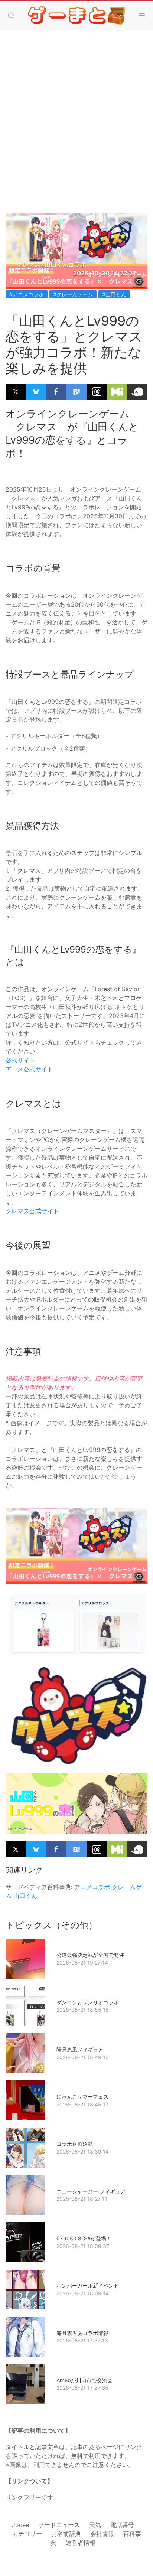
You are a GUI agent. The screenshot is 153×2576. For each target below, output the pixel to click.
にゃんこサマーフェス (82, 2096)
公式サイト (20, 1060)
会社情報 (102, 2533)
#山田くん (114, 294)
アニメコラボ (92, 1887)
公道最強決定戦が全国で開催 (90, 1955)
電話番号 (122, 2524)
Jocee (20, 2524)
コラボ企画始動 (74, 2144)
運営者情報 (80, 2542)
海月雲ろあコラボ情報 (82, 2333)
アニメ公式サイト (29, 1069)
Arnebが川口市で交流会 (84, 2380)
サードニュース (59, 2524)
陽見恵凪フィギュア (79, 2049)
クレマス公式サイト (32, 1211)
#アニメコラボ (26, 294)
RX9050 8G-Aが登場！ (83, 2238)
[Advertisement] (76, 114)
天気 (95, 2524)
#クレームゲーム (73, 294)
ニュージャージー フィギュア (91, 2191)
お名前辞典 (66, 2533)
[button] (11, 15)
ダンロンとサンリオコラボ (87, 2002)
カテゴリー (27, 2533)
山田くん (25, 1896)
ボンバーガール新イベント (87, 2285)
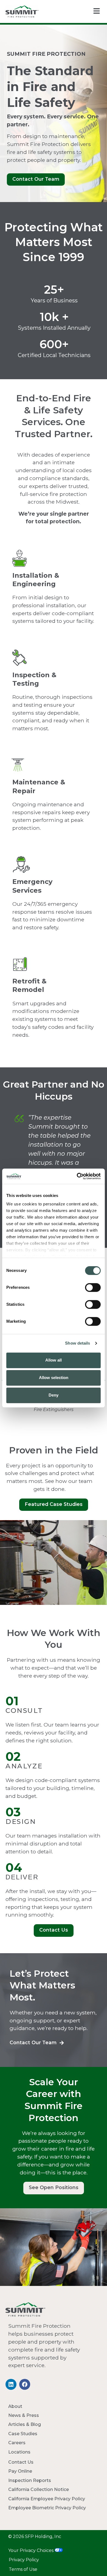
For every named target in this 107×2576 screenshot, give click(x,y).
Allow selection (53, 1377)
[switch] (93, 1287)
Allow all (53, 1360)
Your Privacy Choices (31, 2550)
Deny (53, 1395)
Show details (77, 1343)
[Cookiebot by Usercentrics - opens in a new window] (77, 1176)
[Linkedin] (10, 2384)
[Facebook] (24, 2384)
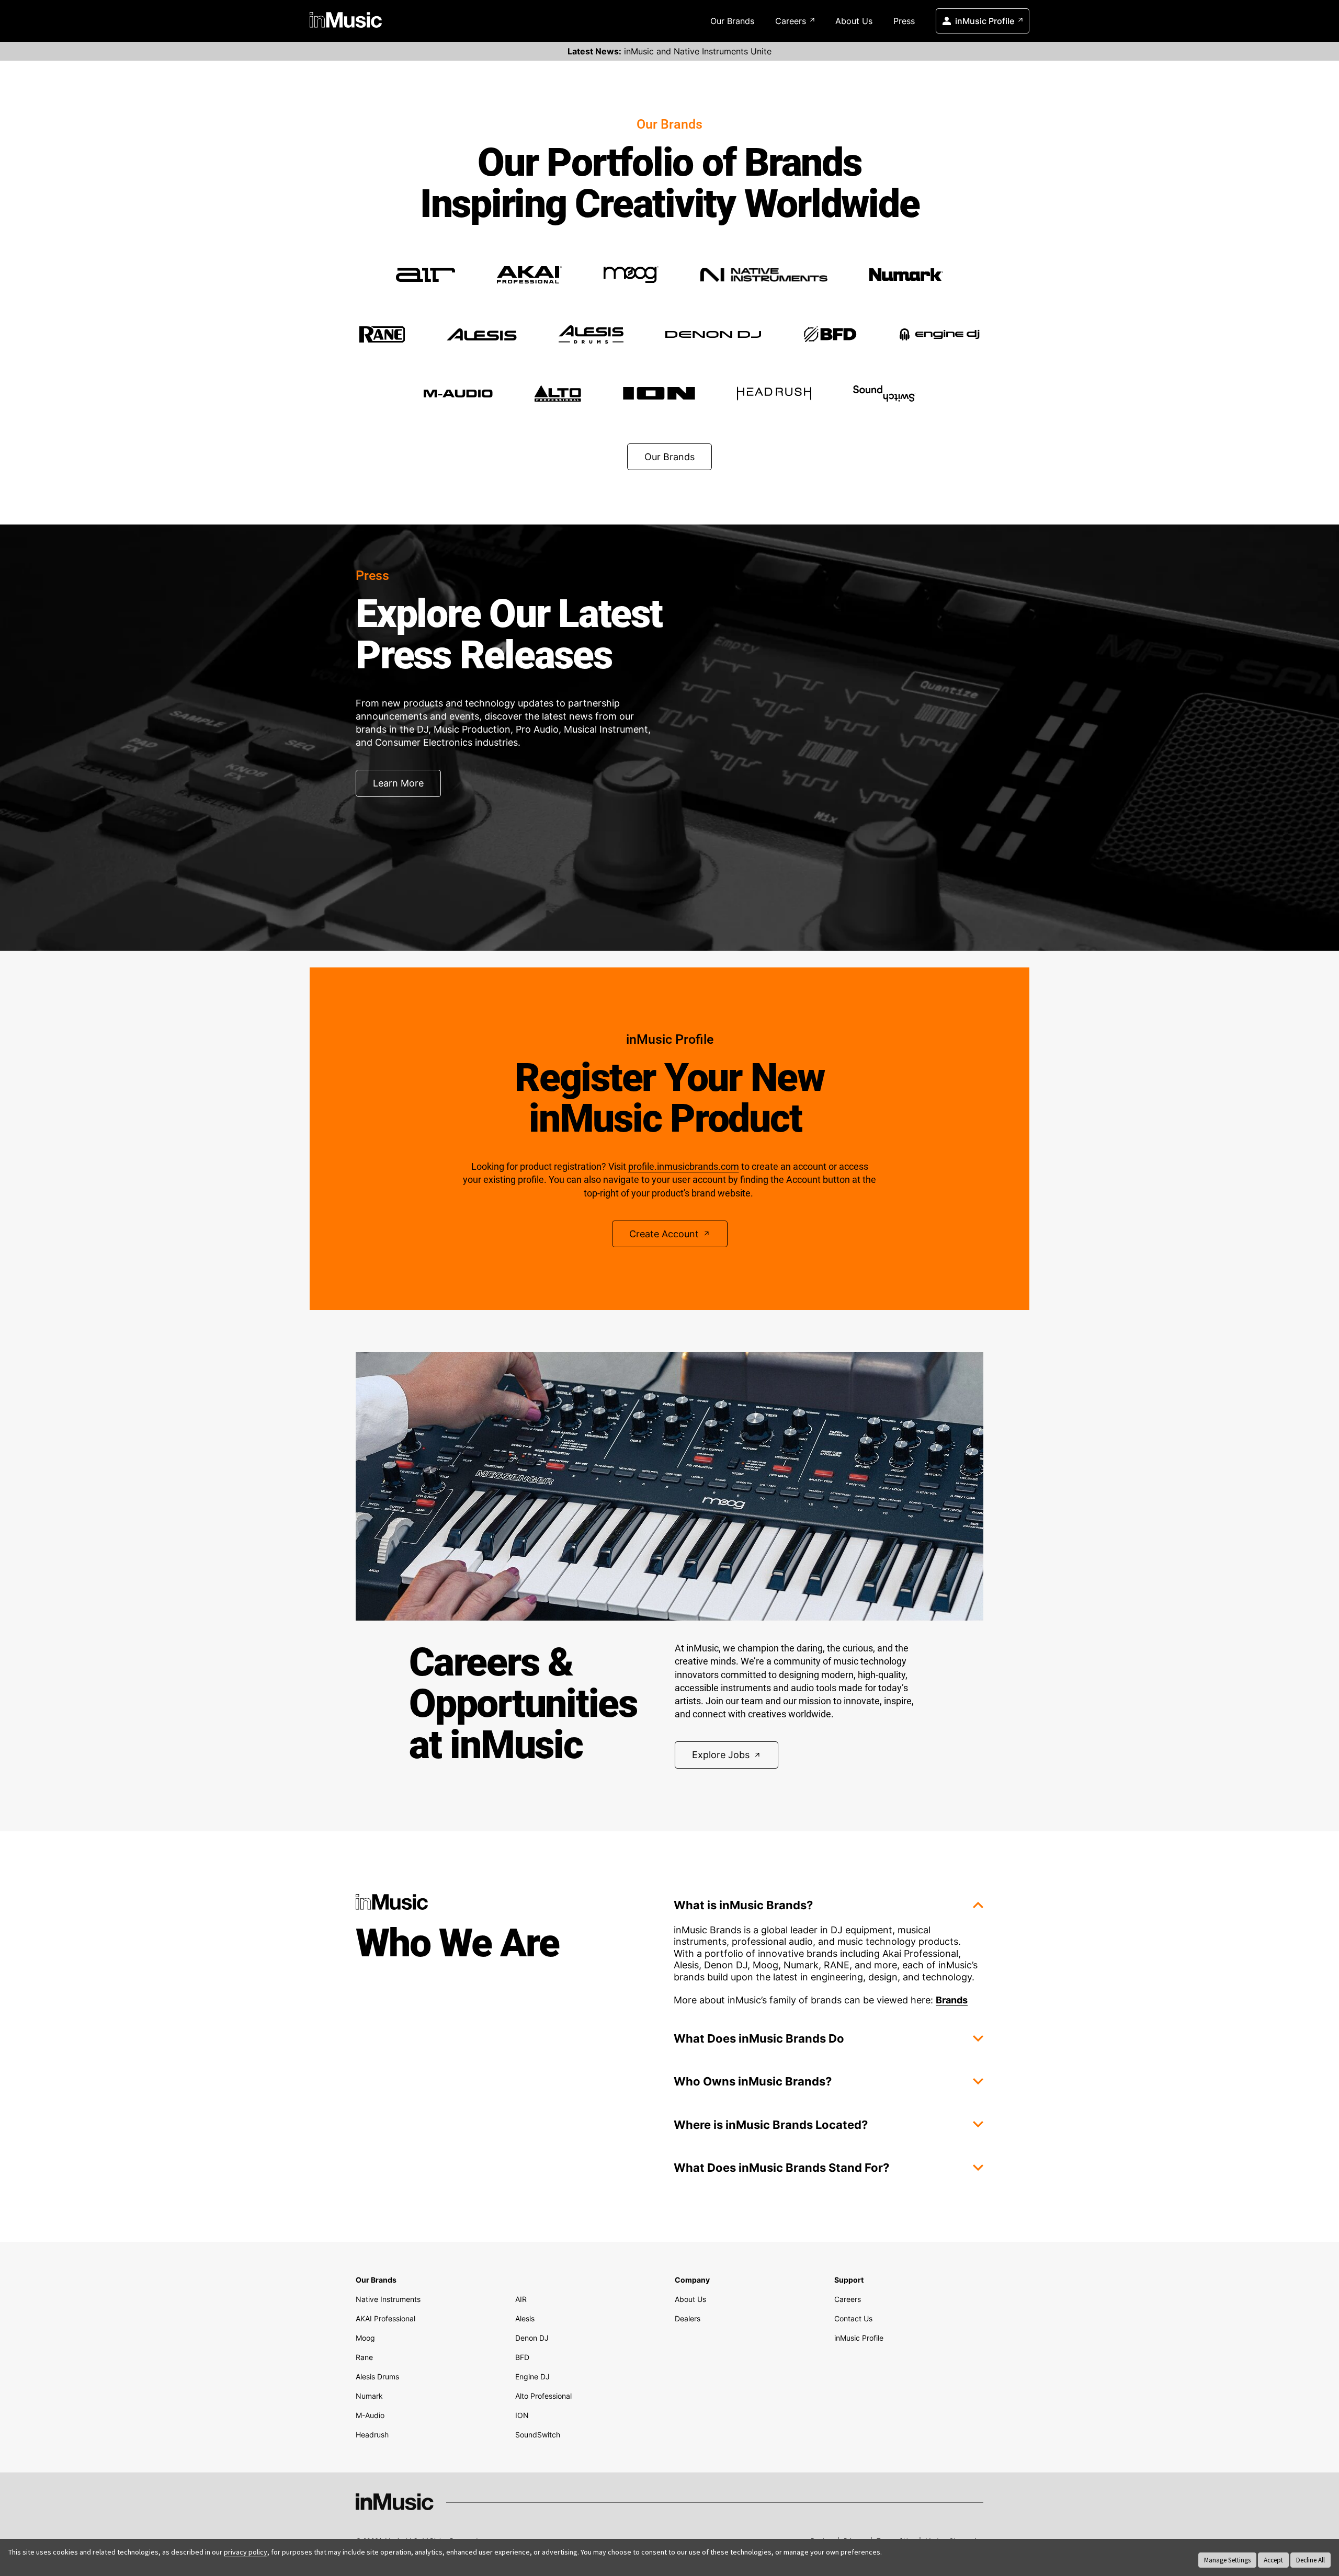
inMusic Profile (984, 21)
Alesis (525, 2318)
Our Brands (732, 21)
——————
◆ What you need to do: Keeping pictures out, repeat exactly the lines from the one containing "アニメコラボ (92, 1887)" through the end of the listing.

◆ Answer:
アニメコラボ (92, 1887)
公道最強決定戦が全国で開催 (90, 1955)
電話番号 (122, 2524)
Jocee (20, 2524)
コラボ企画始動 (74, 2144)
運営者情報 (80, 2542)
海月雲ろあコラボ情報 (82, 2333)
アニメ公式サイト (29, 1069)
Arnebが川口市で交流会 (84, 2380)
サードニュース (59, 2524)
陽見恵凪フィギュア (79, 2049)
クレマス公式サイト (32, 1211)
#アニメコラボ (26, 294)
RX9050 8G-Aが登場！ (83, 2238)
[Advertisement] (76, 114)
天気 (95, 2524)
#クレームゲーム (73, 294)
ニュージャージー フィギュア (91, 2191)
お名前辞典 (66, 2533)
[button] (11, 15)
ダンロンとサンリオコラボ (87, 2002)
カテゴリー (27, 2533)
山田くん (25, 1896)
ボンバーガール新イベント (87, 2285)
For every named target in this 107×2576 screenshot, give click(x,y).
Allow selection (53, 1377)
[switch] (93, 1287)
Allow all (53, 1360)
Your Privacy Choices (31, 2550)
Deny (53, 1395)
Show details (77, 1343)
[Cookiebot by Usercentrics - opens in a new window] (77, 1176)
[Linkedin] (10, 2384)
[Facebook] (24, 2384)
inMusic Profile (984, 21)
Alesis (525, 2318)
Our Brands (732, 21)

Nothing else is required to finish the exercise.